13 Responses to We’re All Faking It

  1. Cam Banks says:

    I faked being a writer which lead to a published short story and then a novel. Really all I’m doing is brain dumping in a pleasing fashion to the reader.

  2. When someone shows me what not-faking-it looks like I’ll believe that there is someone who isn’t faking it. We’re a hobby and industry of fakers (my iPod autocorrect wanted to change “fakers” into “gamers;” I feel it knows things better than we do). It’s cool.

  3. Gareth says:

    You need to watch this. Amanda Palmer giving a commencement address about “faking it” — and specifically, everybody’s fear of the non-existent “Fraud Police.”

  4. JDCorley says:

    Hell, I fake it every morning when I put on a tie – just like I used to do when I costumed for that Vampire LARP! “They’ll think I’m a real grownup.” I say. “I’m sleeping.” says my wife. “Go to work.” And I do!

  5. Carl Klutzke says:

    1. “What does that have to do with game design and editing? Not a damned thing.”

    According to Jesse Schell in The Art of Game Design, everything has to do with game design. And anyone who starts designing a game is a game designer: the first exercise in the book is to say to yourself, out loud, “I am a game designer.” (I love this book.)

    2. I wish I could remember where I read it, but I recently read someone pointing out that you can’t pretend to write a story.

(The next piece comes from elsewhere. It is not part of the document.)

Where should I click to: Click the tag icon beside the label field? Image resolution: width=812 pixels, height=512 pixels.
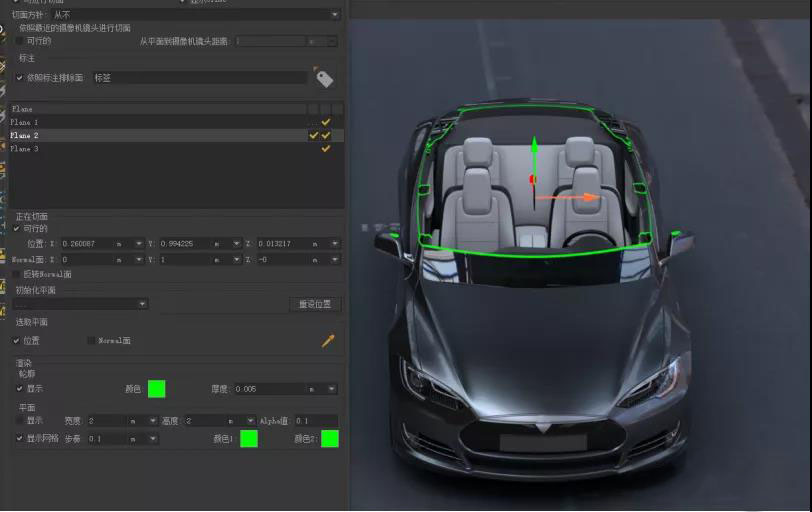(x=324, y=78)
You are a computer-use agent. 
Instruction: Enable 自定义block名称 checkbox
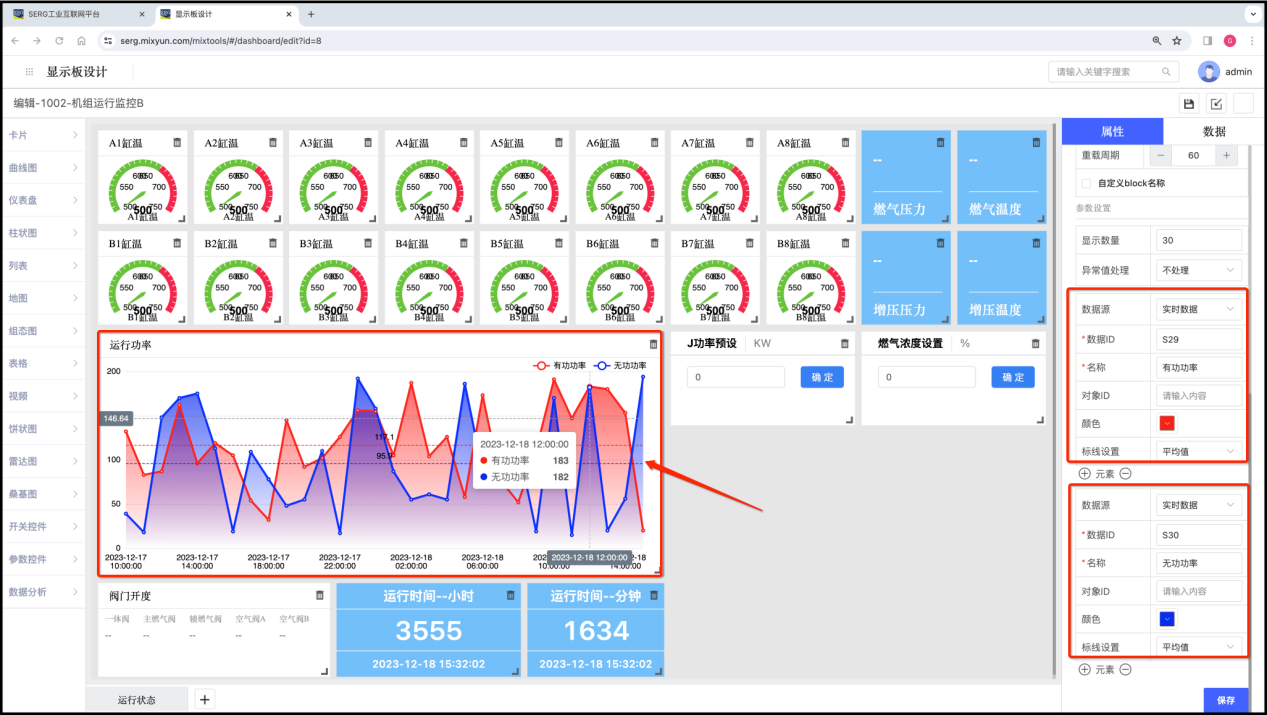pos(1087,183)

You know what you have when you’ve finished writing a pretend story? A story.

    3. “We are what we pretend to be, so we must be careful about what we pretend to be.” – Kurt Vonnegut, Mother Night

  6. I totally get what you mean. But in my book that is not “faking it” per se.

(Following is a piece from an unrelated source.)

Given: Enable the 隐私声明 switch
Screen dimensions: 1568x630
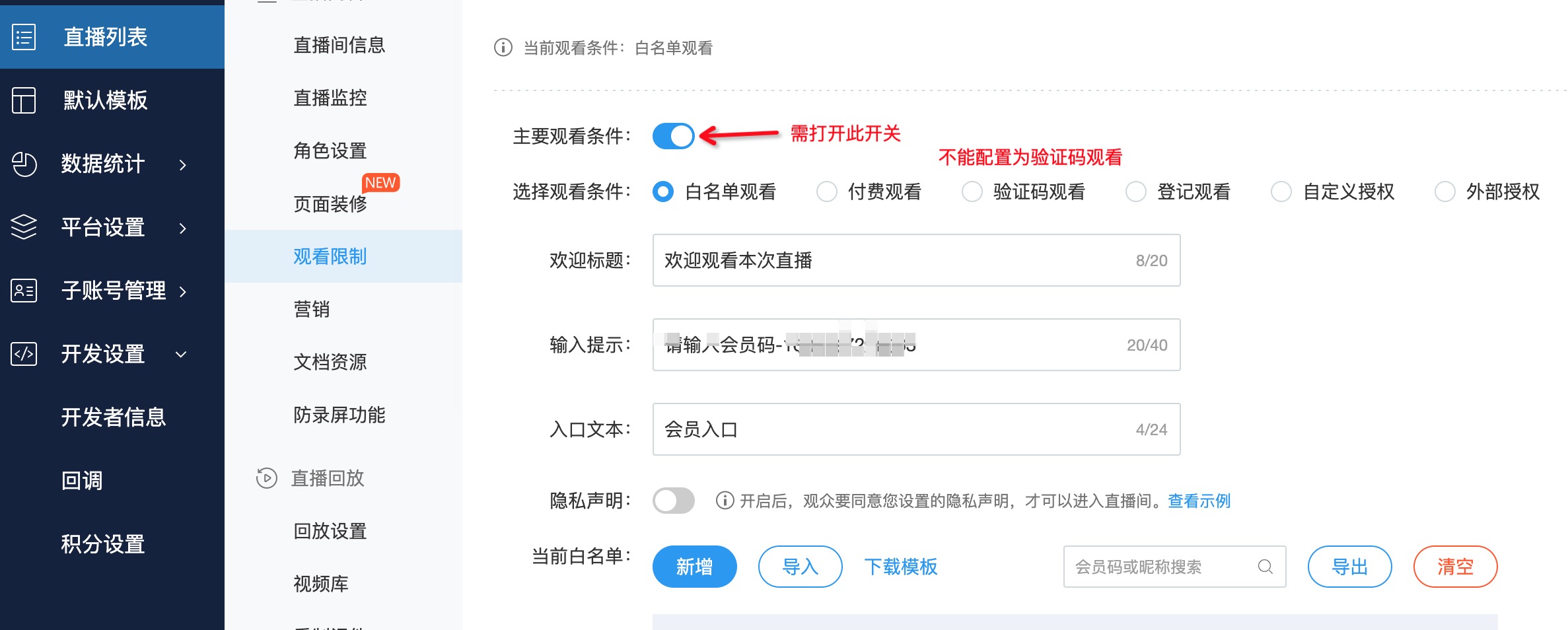Looking at the screenshot, I should (673, 501).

    You see, the most valuable lesson I learned at College was what has become one of my main mottos in life: The important thing is the end result, not the exact way you reach it.

    So yeah… Background, education and all that jazz look very cool on paper. But in the long run what matters is what works the best. The good editing that the game got (regardless of the-one-who-edited-it background).

    Can you imagine some hypothetical book that got a “professional”, fully trained and degree’d Editor, but whose editing sucks? Now that is what I’d call a fake.

  7. David Berg says:

    Huh. I’d say as soon as you fulfill your end of a transaction, you have done something not-fake. The creative process is fun to chat and stew about and can feel fake as all hell, but the product is what separates Fake from Proven to other eyes.

    I’m curious about how you made the anthology and Penny transaction agreements happen. Did you offer proof of your skills, cheaps rates, or what?

    • Ryan Macklin says:

      I honestly have no idea how to answer your question, especially with Finis — I was the publisher, I put out a call for submissions, I made a book.

      And don’t get caught up in thinking “product” is the difference. That’s missing the point of everything we’re saying.

      – Ryan

    • David Berg says:

      As for “product”, I’m not saying that output, like, makes someone good at something. I’m just saying that, if you form an agreement with someone to do something, and you do it to their satisfaction, especially if there was anything on the line (i.e. they really needed it for some reason), then it’s really hard for me to think in terms of “faking it”. You know?

      If someone pays me to make a drawing they can use to illustrate their game, and I sit down and sweat and worry and guess and google some techniques, and then in the end I have something I’m ambivalent about, but I must concede that it does meet the project specs… and my customer says, “Cool, I can use this!” … then, well, I kinda KNOW I’m no faker than anyone else is. In fact, I’m LESS fake than a lot of people are.

      I agree with your points about the realities of creative work. I just think that one way to overcome feelings of fakery is to come through on your promises.

      That’s what a faker is, right? A pretender. Someone who can’t back up what they say.

      When you deliver on a promise, you back up what you say.

      Not that this is only true of promises to others. Keeping promises to oneself is big too.

  8. David Berg says:

    Ah! Gotcha. You started a project, and that project required you to edit other people’s work. Nifty.

  9. David Berg says:

    Er, that was supposed to reply to Ryan’s comment to me. Sorry, sloppy posting.